YOUR INSTRUCTIONS:
When the line with "Task: Click the" turns up below, begin repeating exactly, and carry on through the line with "Click the map window title bar icon"; no pictures go into the copy.

(Collected data)
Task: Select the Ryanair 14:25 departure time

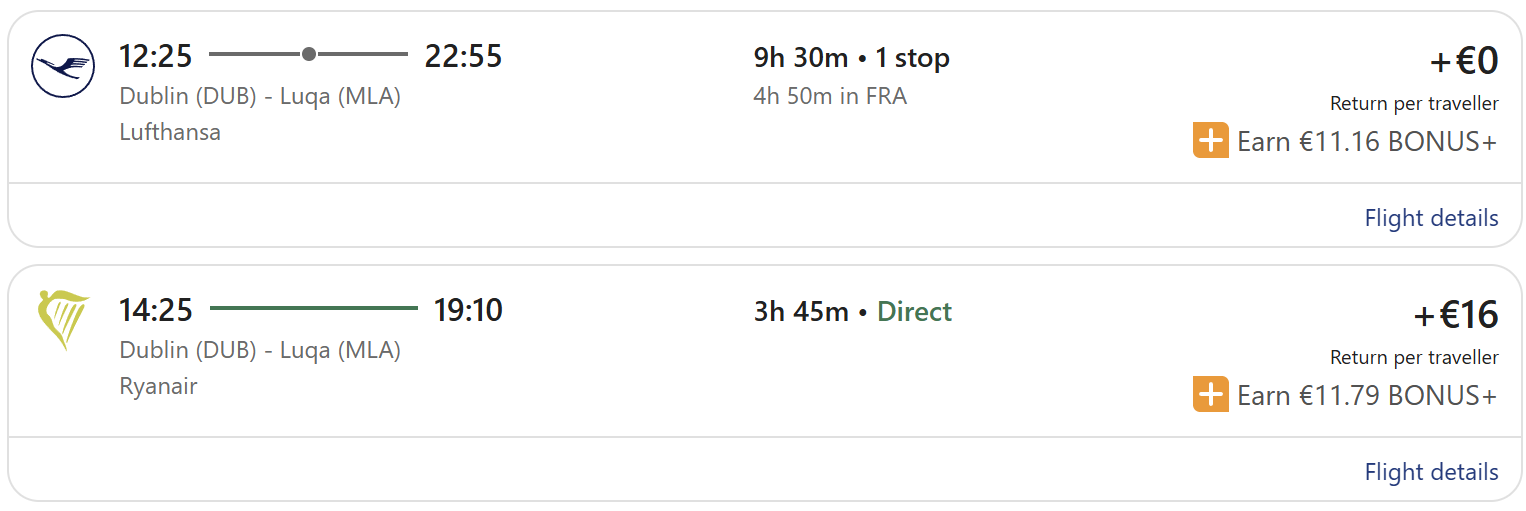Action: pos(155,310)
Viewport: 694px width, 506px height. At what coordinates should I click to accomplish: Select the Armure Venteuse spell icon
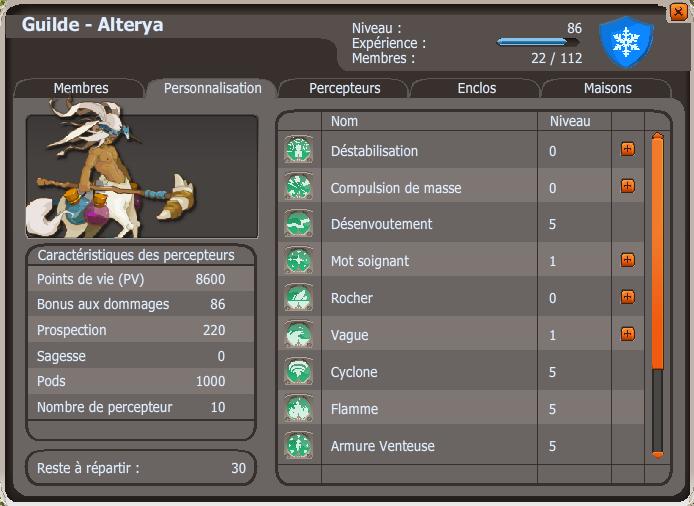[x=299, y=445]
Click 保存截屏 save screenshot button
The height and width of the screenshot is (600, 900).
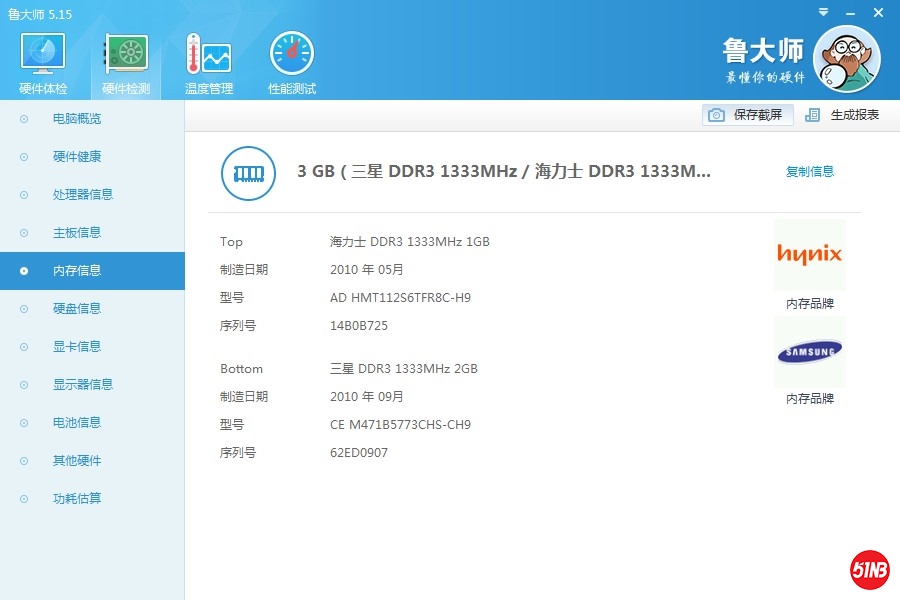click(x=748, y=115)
==
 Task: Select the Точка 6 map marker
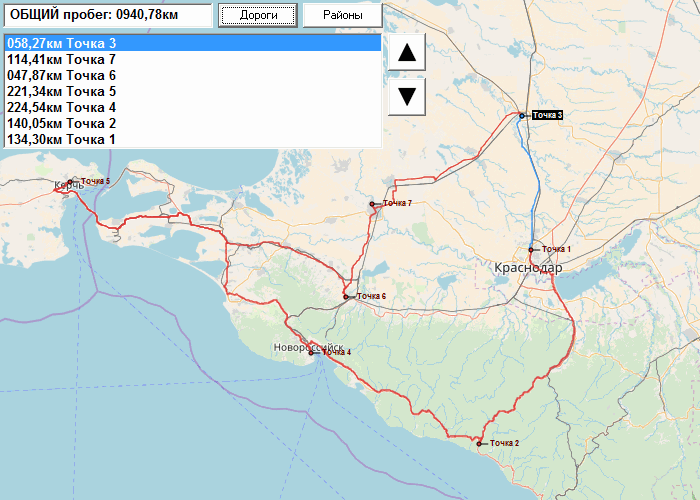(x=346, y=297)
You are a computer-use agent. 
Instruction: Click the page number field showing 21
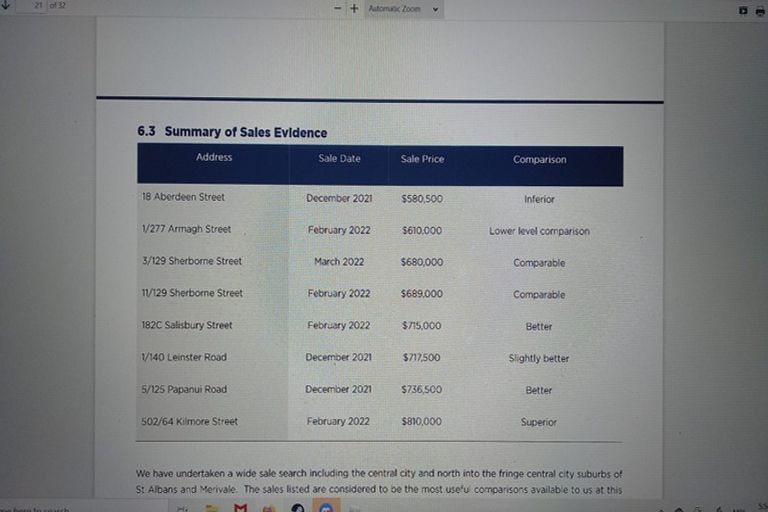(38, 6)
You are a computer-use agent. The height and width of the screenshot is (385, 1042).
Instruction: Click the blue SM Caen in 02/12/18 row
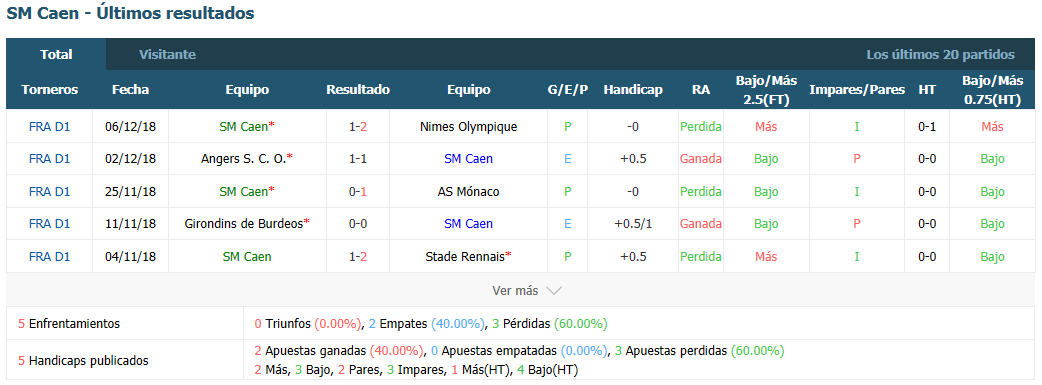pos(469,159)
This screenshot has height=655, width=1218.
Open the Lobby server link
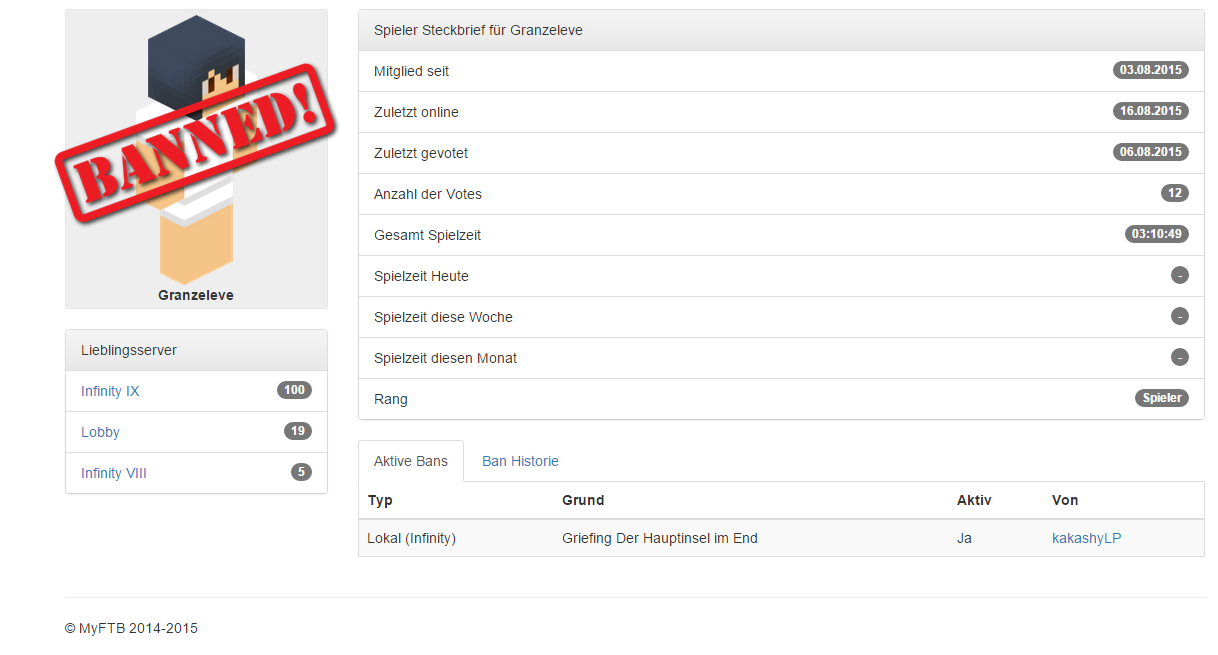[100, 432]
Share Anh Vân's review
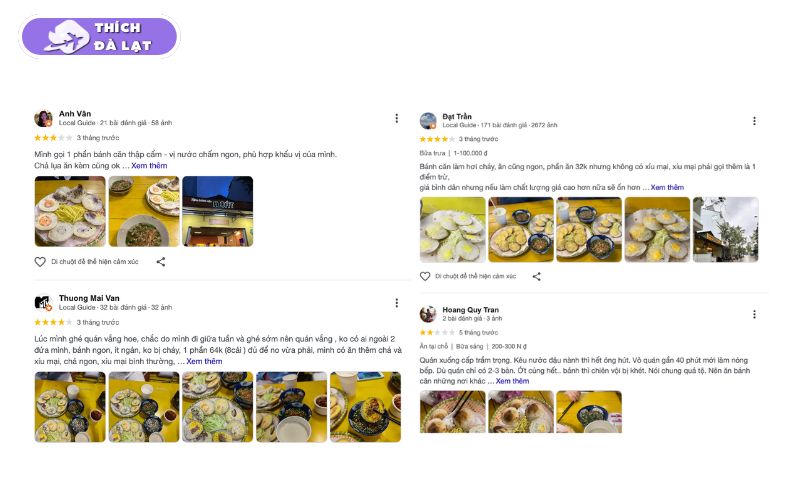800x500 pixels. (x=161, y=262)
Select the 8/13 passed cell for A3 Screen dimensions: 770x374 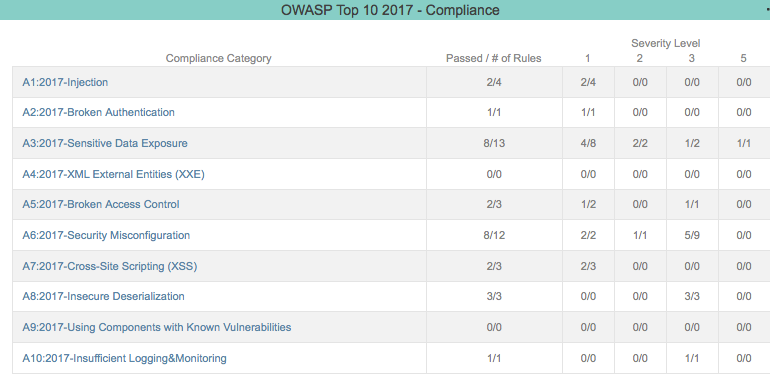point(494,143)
---
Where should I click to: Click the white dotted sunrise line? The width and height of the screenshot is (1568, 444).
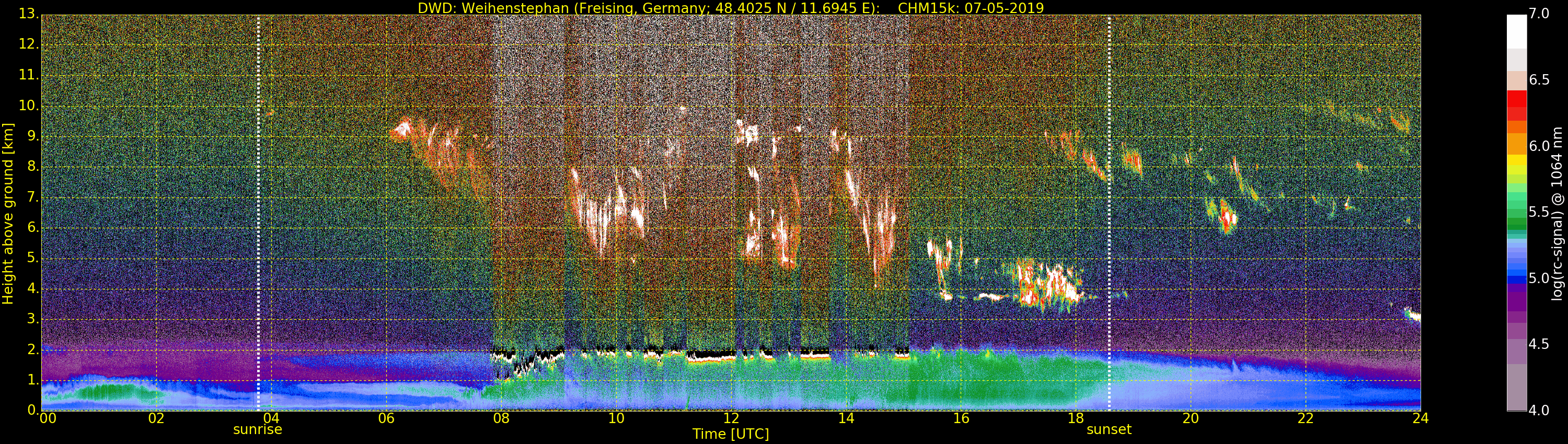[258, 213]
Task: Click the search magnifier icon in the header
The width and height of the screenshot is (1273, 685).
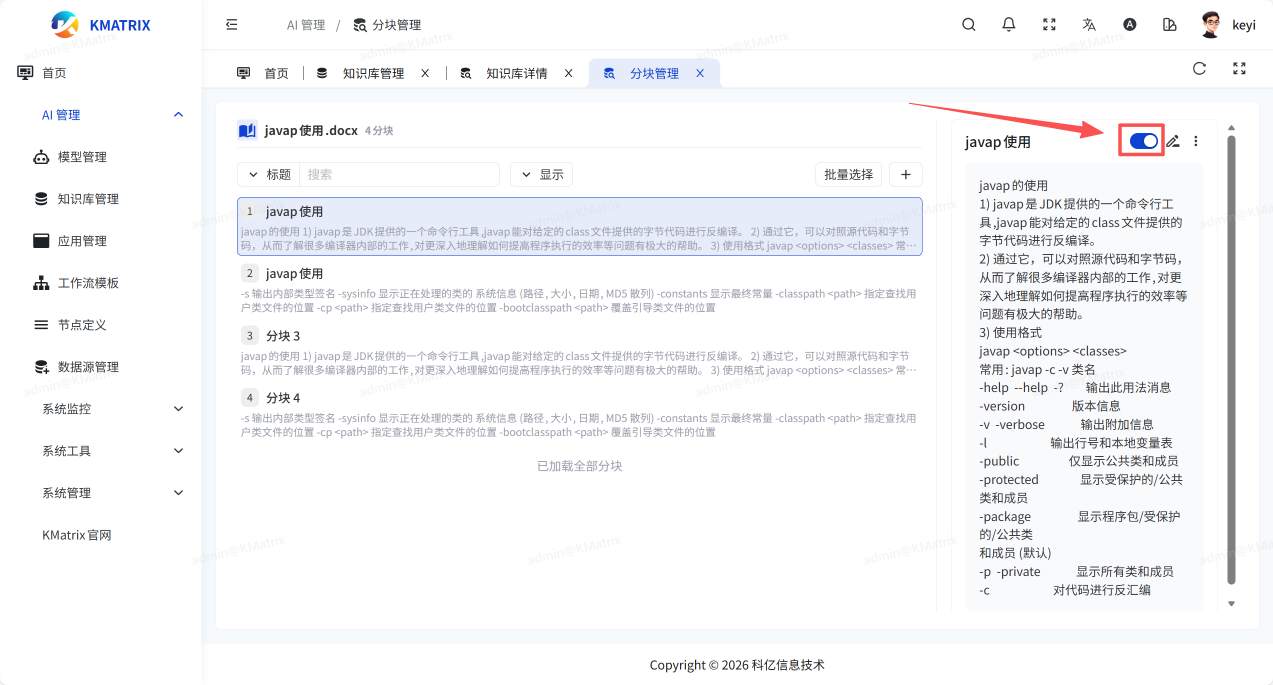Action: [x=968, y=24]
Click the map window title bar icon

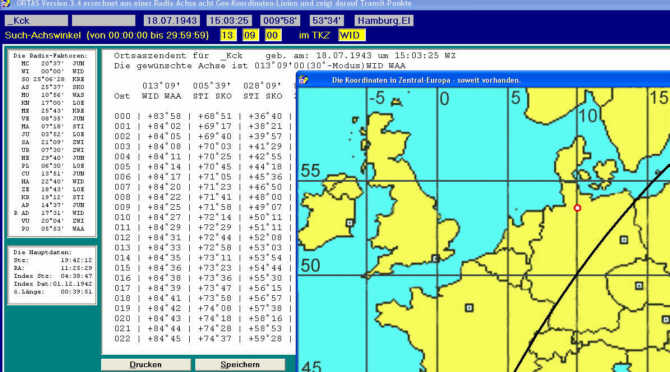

WRITTEN SOLUTION:
Task: Click the search magnifier icon in the header
The width and height of the screenshot is (1273, 685).
Action: [x=968, y=24]
Click the map window title bar icon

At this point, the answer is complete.